Toireasa smiled into Daimhin Feich’s face. It was a smile
fierce with pride. “You’ve heard The Malcuim. Leave us.”

She turned her back on him then, and prepared to usher
Airleas away. Desperate, he leapt forward. “Airleas! Come to me! These women
deceive you! They’ve poisoned your mind. Your father made me your Regent. Trust
me, Airleas, and come to me!”

Airleas turned back to give his father’s Durweard a scathing
look. “You stink,” he said.

Feich made a move to draw his sword and follow the royals
into the courtyard. Before he had tightened his grip on the hilt, the
portcullis crashed down again, digging its sharpened tines into the earth.
Feich jumped clear, swearing. When he regained his poise, the Cwen and Airleas were
gone and only Taminy faced him from the other side of the grille, Catahn
hovering warily behind her.

“You—!” Feich moved forward again. He stopped at little more
than arm’s length from her, the portcullis bars creating a thick frame about
her head and shoulders. “You are a dagger in the heart of this land.”

“And you are the man who directs the blade. Stop this now.
Let Airleas and Toireasa return to Creiddylad free.
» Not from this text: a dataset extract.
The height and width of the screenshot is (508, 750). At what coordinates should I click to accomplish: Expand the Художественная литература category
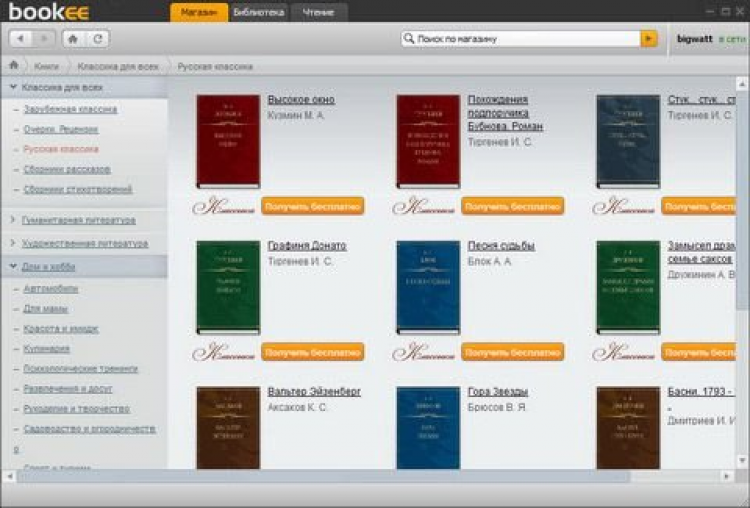point(12,243)
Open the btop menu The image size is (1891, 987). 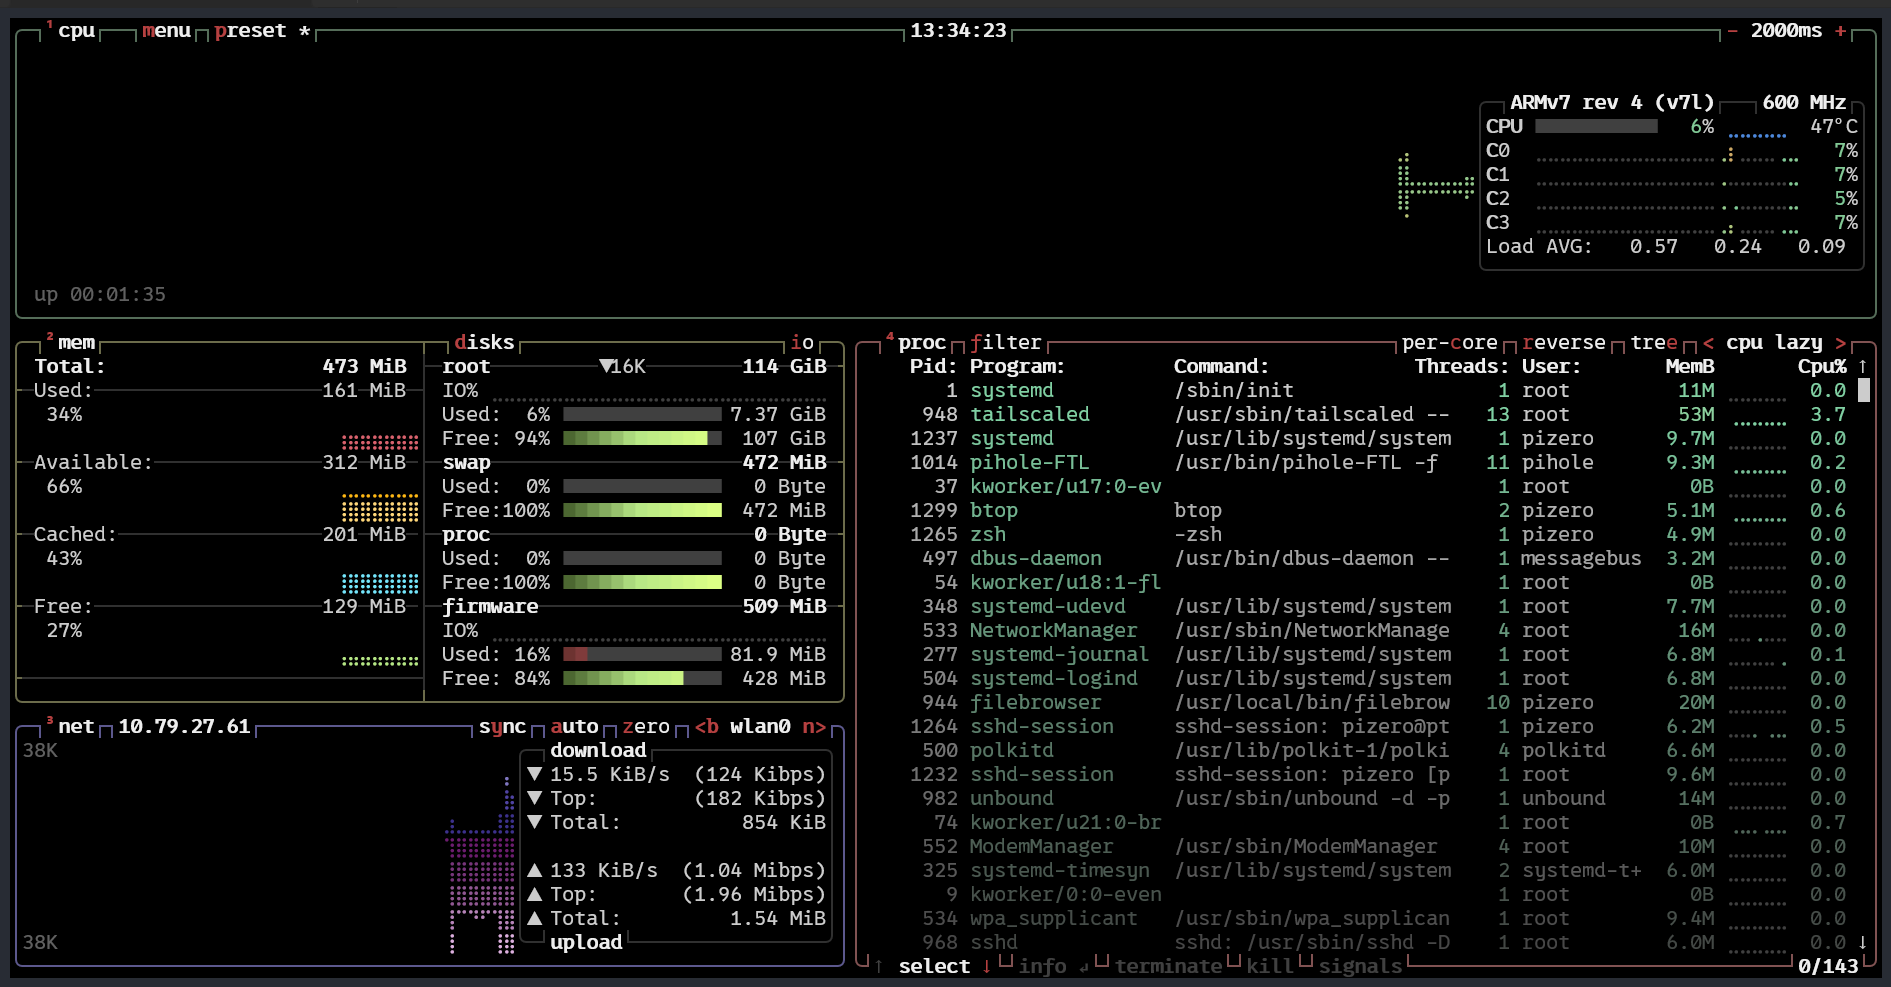166,31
Let me pursue my mission in
Caraid-land and the wound will quickly heal.”

He gazed at her a long moment, then nodded. “All right. I
see that what you say is true. My actions are a determining factor in what
happens here. Yes. You may return to Creiddylad a free woman.”

Taminy smiled while, behind her, the Ren Catahn laid a hand
to his sword hilt.

“I have changed since we last spoke, Daimhin. Then, I was
caught at a crossroads, stranded in a state of transition. Powers ebbed and
flowed, awareness informed me only fleetingly. I am past that now. And because
I am past that, I know that you lie. If Airleas were to pass into your hands,
Regent Feich, he would become, as his mother said, a pawn. As it seems his
father was, as you intended me to be. There is still pain in that memory. How
close I came to allowing my purpose to be consumed by yours. And for what—a
flash of white heat, a touch of warm flesh? That was an ordeal by fire,
Daimhin. And I still ask, ‘Did I pass?’ Or did Osraed Bevol rescue me?”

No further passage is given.